Budget du Québec: “L’enseignement universitaire québécois perd à nouveau du terrain”
Après l’annonce d’une diminution imposée de la population internationale inscrite dans les universités du Québec, une autre tuile s’abat sur les institutions universitaires de la province via le budget 2025-2026 du gouvernement du Québec: un gel du financement des universités.
Le Bureau de coopération universitaire, qui regroupe les 20 établissements universitaires du Québec, appréhende que le gel du financement des universités obligera les universités à procéder à des coupures afin de respecter les ententes salariales déjà négociées et d’assumer les hausses de coûts dues à l’inflation.

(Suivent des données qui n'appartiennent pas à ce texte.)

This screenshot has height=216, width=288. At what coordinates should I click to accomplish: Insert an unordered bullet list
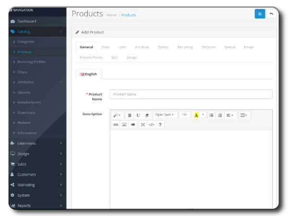211,115
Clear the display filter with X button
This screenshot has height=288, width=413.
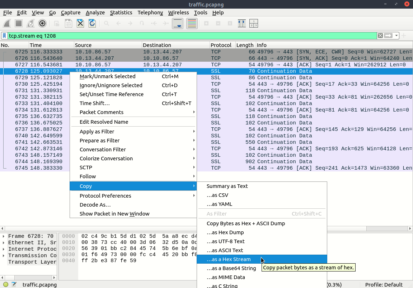(380, 36)
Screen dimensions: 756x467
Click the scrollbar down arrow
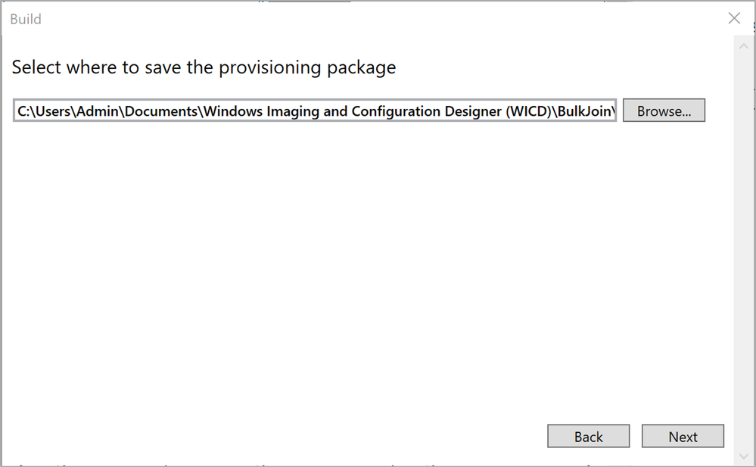[x=744, y=456]
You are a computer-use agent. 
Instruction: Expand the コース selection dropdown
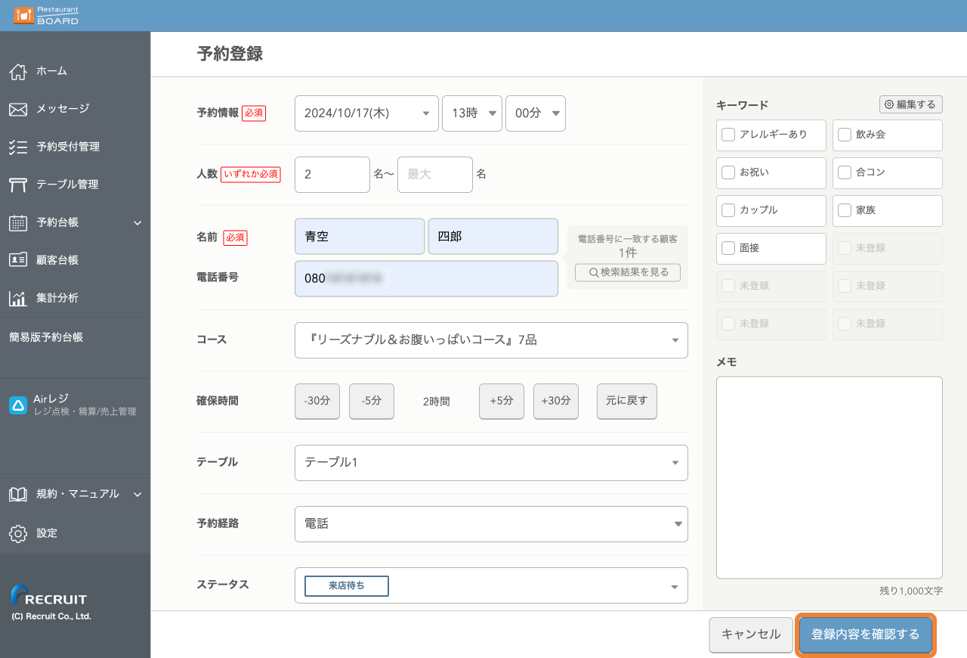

“On accueille favorablement l’investissement dans l’innovation dans les entreprises en espérant pouvoir jouer un rôle avec elles dans le développement de ces innovations, comme on le fait régulièrement. Cela dit, pour les universités, le budget annonce un gel du financement, ce qui signifie que les coûts du système ne sont pas couverts. Ça veut dire que les universités, l’UQTR comme les autres, s’appauvrissent”, commente le recteur de l’Université du Québec à Trois-Rivières (UQTR), Christian Blanchette, et président du Bureau de coopération universitaire.

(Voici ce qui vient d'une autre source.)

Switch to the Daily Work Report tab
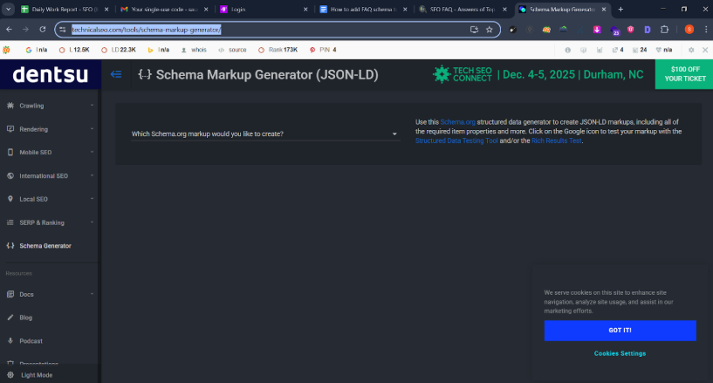This screenshot has height=383, width=713. pos(63,9)
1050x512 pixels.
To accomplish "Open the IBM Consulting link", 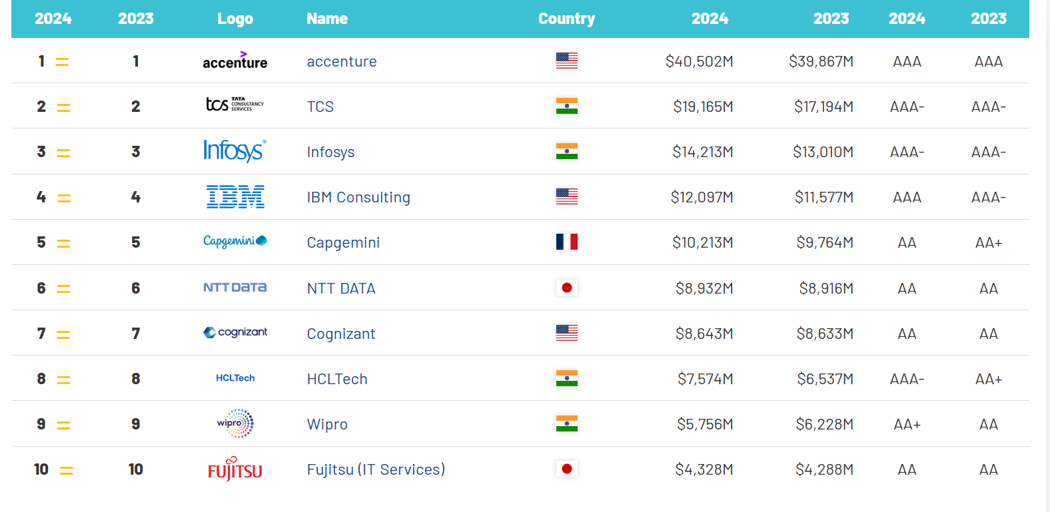I will point(358,197).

“Les universités sont des vecteurs essentiels de développement socioéconomique et d’innovation. Il est urgent que le gouvernement prenne conscience de l’impact de ne pas réinvestir dans ce secteur sur les générations actuelles et futures. Rappelons que le Québec accuse toujours un retard de scolarisation universitaire ainsi qu’un sous-financement historique par rapport aux autres universités canadiennes, toujours évalué à plus d’un milliard de dollars. Avec ce budget, l’enseignement universitaire québécois perd à nouveau du terrain”, souligne-t-il.
Le gel du financement s’ajoute également à la diminution imposée de la population étudiante internationale inscrite, qui se traduira par une baisse d’environ 200 M$ pour septembre à travers les universités québécoises. “On travaille fort à ce que ce soit moins, mais rappelons-nous que ce sont des sources financières qui viennent de l’étranger et qu’on entre dans le système universitaire qui vont disparaître. Ça a un impact majeur. Les étudiants internationaux sont essentiels. Ce budget du Québec n’est pas positif pour l’opération universitaire”, ajoute M. Blanchette.

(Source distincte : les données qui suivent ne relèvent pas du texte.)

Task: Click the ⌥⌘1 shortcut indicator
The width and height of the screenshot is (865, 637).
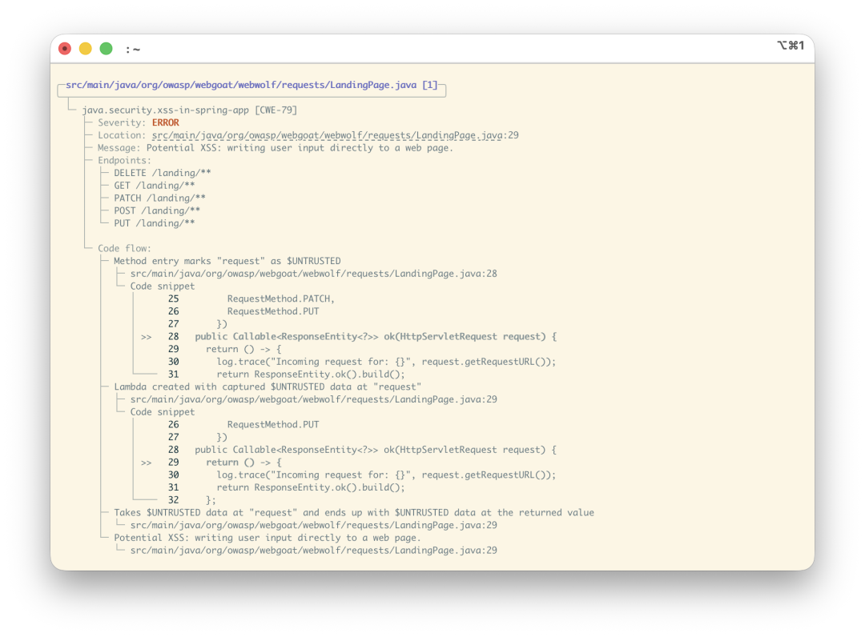Action: pos(791,45)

À l’UQTR, ça se traduit par une baisse importante de 60% des demandes d’admissions. Dans certaines universités québécoises, ce chiffre pourrait s’élever jusqu’à 92%, estime M. Blanchette.
Le recteur de l’UQTR soulève toutefois un point positif, soit la hausse de 391 M$ du financement dans les projets d’infrastructures universitaires. “On a bien hâte de voir l’impact que ça aura, mais il faut s’asseoir avec le ministère pour examiner où seront ces projets et quels projets seront financés”, conclut-il.